Before being re-integrated back into the workplace, the OPP insisted X complete an independent medical examination (IME) to ensure she was fit for her duties.
A doctor compiled a detailed 31-page report but unfortunately, Abramsky wrote, the OPP "ignored all of his recommendations."
'Imperative' to create safety plan, arbitrator says
The report said it was "imperative" a safety plan be put in place for X's return to work in 2014 so colleagues, supervisors and treatment providers knew how to respond should a concern arise.
The OPP created a plan for X's first four months back but following that, no plan was put in place for when she transitioned back to her full duties, including the return of her firearm.
Const. X did complete weapon recertification training, but started crying multiple times and injured herself. Still, she passed.

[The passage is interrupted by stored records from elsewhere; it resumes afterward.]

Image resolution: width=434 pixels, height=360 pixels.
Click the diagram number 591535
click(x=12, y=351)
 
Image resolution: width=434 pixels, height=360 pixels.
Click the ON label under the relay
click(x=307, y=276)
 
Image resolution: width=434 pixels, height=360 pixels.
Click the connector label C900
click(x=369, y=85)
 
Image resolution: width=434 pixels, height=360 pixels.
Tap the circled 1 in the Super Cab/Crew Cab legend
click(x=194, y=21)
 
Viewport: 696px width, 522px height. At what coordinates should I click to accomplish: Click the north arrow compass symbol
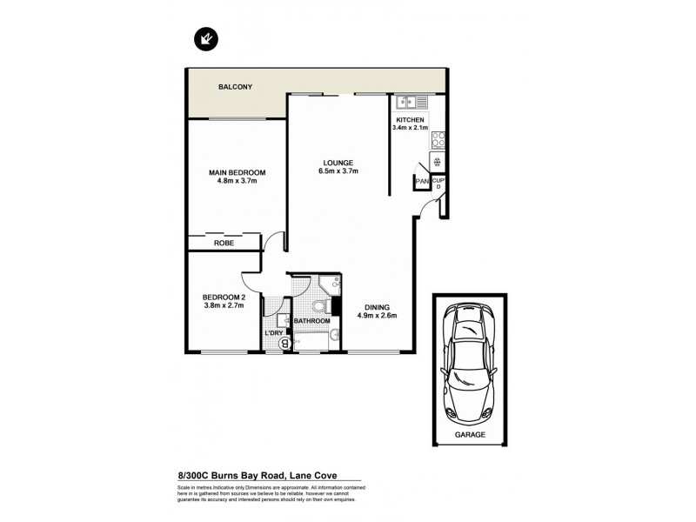coord(207,38)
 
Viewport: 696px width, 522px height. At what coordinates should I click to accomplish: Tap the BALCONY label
coord(235,87)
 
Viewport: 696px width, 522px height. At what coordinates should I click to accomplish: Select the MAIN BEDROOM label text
coord(237,173)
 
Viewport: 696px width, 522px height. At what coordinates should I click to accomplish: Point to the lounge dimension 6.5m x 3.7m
coord(338,171)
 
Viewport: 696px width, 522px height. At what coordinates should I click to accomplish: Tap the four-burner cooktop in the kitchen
coord(438,139)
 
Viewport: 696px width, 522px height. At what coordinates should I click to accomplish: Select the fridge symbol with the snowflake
coord(438,162)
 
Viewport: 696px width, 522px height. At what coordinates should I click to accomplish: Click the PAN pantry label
coord(421,181)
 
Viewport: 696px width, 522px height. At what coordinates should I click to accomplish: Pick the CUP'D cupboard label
coord(438,184)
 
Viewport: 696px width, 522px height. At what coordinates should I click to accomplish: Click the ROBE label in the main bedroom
coord(224,244)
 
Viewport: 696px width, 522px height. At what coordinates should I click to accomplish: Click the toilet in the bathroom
coord(318,307)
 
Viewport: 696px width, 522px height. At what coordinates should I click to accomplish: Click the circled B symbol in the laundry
coord(284,345)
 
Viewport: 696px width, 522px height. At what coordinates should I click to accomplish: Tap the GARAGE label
coord(468,433)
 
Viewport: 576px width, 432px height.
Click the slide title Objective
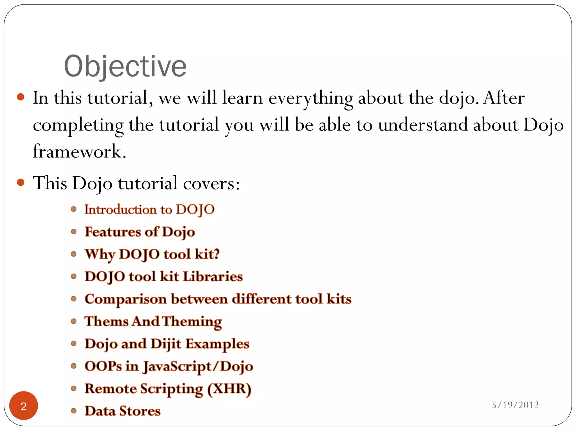(125, 66)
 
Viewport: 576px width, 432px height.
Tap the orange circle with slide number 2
(24, 406)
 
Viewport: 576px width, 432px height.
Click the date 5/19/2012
(515, 405)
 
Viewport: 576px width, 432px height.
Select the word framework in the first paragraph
(79, 152)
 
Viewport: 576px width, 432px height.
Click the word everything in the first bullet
(310, 98)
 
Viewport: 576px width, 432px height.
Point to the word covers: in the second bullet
(212, 183)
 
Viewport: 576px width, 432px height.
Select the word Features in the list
(113, 232)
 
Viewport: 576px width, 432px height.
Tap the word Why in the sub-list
(100, 255)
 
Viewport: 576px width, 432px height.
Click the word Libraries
(213, 277)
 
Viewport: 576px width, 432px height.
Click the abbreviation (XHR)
(229, 389)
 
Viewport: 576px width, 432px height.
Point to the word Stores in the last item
(140, 411)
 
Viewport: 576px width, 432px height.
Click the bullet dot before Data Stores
(74, 411)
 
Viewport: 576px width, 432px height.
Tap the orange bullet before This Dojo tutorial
(21, 183)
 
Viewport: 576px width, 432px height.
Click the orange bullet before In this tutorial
(21, 97)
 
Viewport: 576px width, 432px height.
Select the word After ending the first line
(504, 98)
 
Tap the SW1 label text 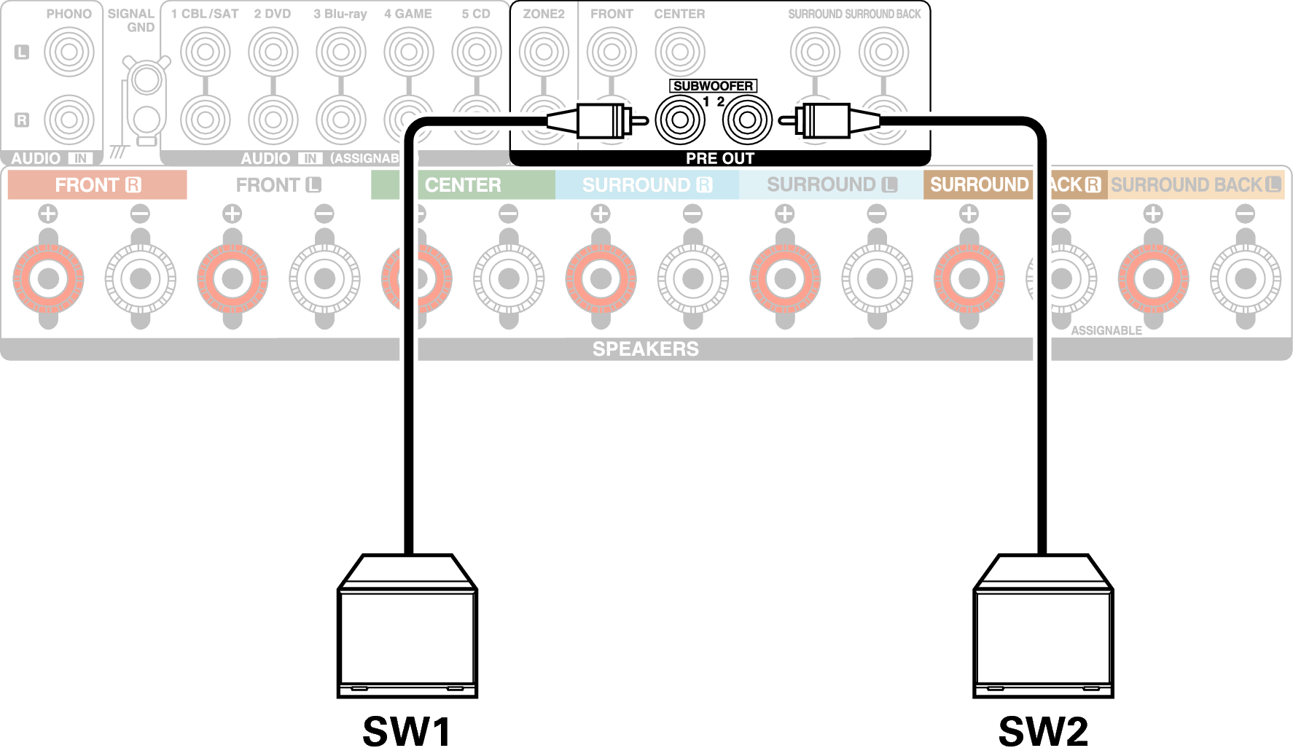407,731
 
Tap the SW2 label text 1043,731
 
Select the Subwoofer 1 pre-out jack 679,120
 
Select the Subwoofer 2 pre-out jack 747,120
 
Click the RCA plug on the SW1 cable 601,120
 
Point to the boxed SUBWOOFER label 713,86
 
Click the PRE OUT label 719,158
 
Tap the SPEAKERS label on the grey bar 645,349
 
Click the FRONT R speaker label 97,185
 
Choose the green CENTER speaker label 463,185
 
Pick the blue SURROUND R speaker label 646,185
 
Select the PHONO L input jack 69,52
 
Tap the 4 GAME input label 408,14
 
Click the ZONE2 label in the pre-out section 544,14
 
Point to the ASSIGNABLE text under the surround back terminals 1106,331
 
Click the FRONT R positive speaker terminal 48,278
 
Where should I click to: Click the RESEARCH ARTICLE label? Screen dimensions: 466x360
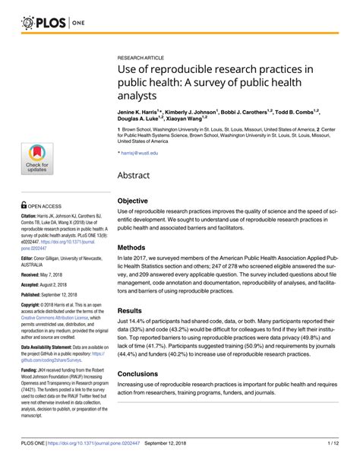[x=141, y=58]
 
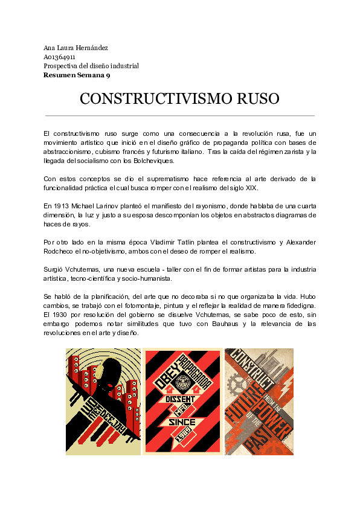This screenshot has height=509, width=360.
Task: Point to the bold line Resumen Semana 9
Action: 76,75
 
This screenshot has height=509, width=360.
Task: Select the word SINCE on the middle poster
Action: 182,422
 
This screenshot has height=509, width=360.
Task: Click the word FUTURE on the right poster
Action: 237,417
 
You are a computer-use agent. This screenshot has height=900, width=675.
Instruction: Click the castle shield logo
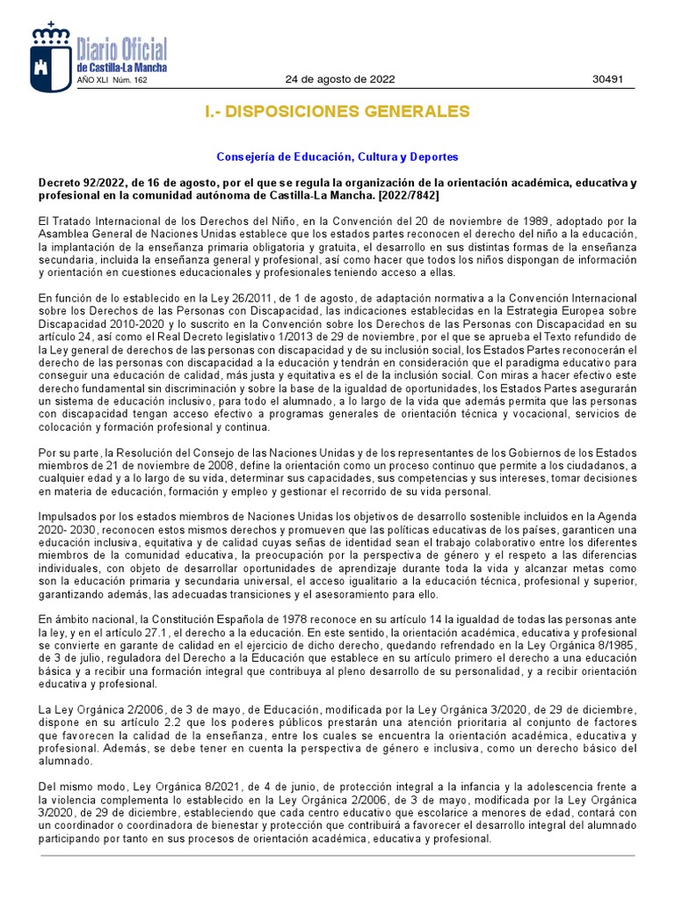[51, 58]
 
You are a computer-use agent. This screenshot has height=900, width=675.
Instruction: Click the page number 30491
[607, 79]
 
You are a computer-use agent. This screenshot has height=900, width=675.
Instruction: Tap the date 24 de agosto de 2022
[340, 79]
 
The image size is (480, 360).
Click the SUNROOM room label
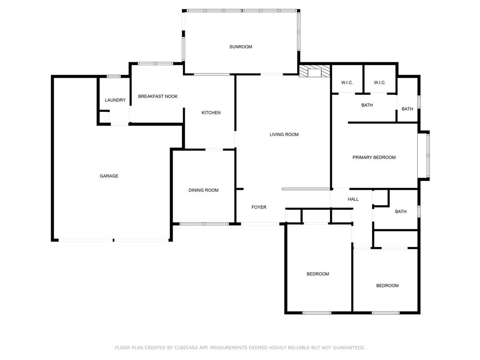240,47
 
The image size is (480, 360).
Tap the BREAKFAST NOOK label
158,97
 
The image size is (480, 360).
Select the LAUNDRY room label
115,100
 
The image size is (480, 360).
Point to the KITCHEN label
211,113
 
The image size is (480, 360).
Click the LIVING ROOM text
284,135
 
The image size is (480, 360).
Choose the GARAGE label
109,176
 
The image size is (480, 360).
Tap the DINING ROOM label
203,190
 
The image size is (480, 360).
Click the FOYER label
259,207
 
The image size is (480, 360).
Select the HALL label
353,199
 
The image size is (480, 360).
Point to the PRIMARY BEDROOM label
374,158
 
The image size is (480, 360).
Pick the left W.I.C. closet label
347,83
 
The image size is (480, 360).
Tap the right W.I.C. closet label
380,83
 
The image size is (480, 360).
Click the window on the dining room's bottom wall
204,224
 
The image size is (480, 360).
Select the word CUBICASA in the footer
188,348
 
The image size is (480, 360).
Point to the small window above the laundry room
113,76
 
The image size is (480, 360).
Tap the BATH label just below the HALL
401,212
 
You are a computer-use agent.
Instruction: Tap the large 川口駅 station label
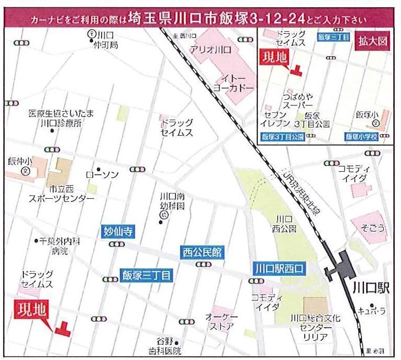point(370,288)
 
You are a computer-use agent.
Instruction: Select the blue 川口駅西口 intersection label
point(280,269)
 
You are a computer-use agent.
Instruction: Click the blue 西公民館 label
point(202,253)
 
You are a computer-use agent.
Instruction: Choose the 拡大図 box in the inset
point(373,42)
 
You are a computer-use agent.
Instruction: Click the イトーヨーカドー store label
point(233,83)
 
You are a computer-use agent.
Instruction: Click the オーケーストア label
point(221,322)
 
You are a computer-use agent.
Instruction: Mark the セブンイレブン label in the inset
point(276,119)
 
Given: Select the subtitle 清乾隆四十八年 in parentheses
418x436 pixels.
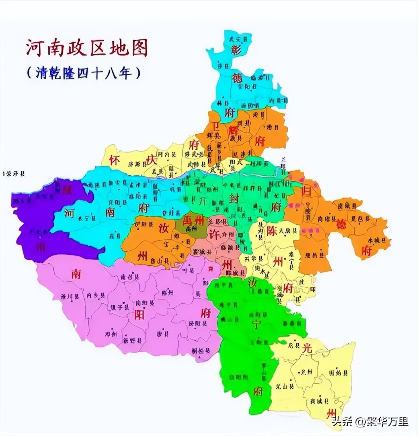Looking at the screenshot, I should [83, 73].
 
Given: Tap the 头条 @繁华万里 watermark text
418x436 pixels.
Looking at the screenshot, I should [370, 421].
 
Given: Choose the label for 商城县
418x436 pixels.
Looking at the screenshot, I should [319, 401].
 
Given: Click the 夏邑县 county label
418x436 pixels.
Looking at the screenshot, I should [359, 218].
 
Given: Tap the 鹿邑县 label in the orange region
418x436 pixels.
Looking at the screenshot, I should [315, 255].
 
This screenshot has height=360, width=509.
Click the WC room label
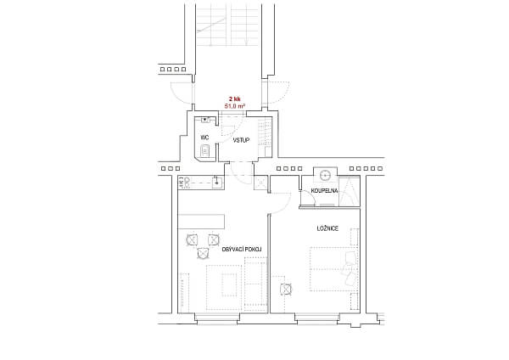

Her immediate supervisor testified "that he was given no guidance or training from management or Human Resources regarding X's return ... other than being instructed to 'make it work.'"
While on duty in 2014, X had a disagreement with a colleague who questioned how she conducted an alleged impaired driving call, and through a hearing, the service later found X "was neglectful in her duty."
The incident caused some of X's colleagues to voice concerns to their superiors, fearing for their own safety. Their emails went unanswered for at least three months.
After further "suicidal ideations," X's doctor recommended she eventually be transferred.
"I was put on administrative duties, and my firearm was taken from me. This made me extremely upset and depressed," Const. X's statement reads.
In August 2015, X went to the Barrie office intending to kill herself. According to Abramsky's written decision, X said she meant to draw attention to the mistreatment she felt subjected to at work.
She intended to use her firearm, the decision reads, but it was not in her locker. She overdosed on a medication instead.
A colleague found X, and she survived the suicide.
Abramsky wrote the testimony of the four officers who filed grievances "confirmed that they felt silenced, and that their concerns for both X's health and safety, as well as their own, were not being heard."
In her decision, Abramsky focused on the OPP's failure to create a safety plan, as instructed, as one of the main reasons why all of the above events occurred following X's return to work.
"In the absence of the safety plan, X's co-workers and supervisors were left without direction in regard to how to proceed if concerns arose," she wrote.
Abramsky ordered the OPP pay $5,000 in damages to each of the four officers who filed grievances, as well as $5,000 to three other members of the Barrie team and $7,500 to X's supervisor for violating their right to a healthy and safe workplace.
She also called on the OPP, in coordination with other stakeholders, to create a protocol addressing disability management issues, including mental illness in the workplace.
If they cannot agree to a protocol within 120 days, Abramsky will be consulted.
The Ontario Provincial Police Association (OPPA) represented the officers. The OPPA president, Rob Jamieson, said discussions have begun and he's eager to fix the deficiencies noted in the decision.
"It's not about blame, but we have to learn from situations like this. Lessons are repeated until they're learned," he said.
"I just want to take this third party report ... and make sure that if something like this happens again, that we can have the proper systems and protocols in place to adequately support those members."
"The OPP accepts the court's decision and will comply," OPP media relations coordinator Sgt. Carolle Dionne said in an email.
She also referenced the Commissioner's Pledge made last month, when the OPP introduced their internal review into officer suicides and attempted suicides.
Part of the review will include examining cases such as X's in order to find out what barriers prevent members from seeking assistance.
The appeal also reminds all officers to seek support if they're struggling.
"If there's resistance to anything along those lines, please let the OPP Association know," Jamieson added.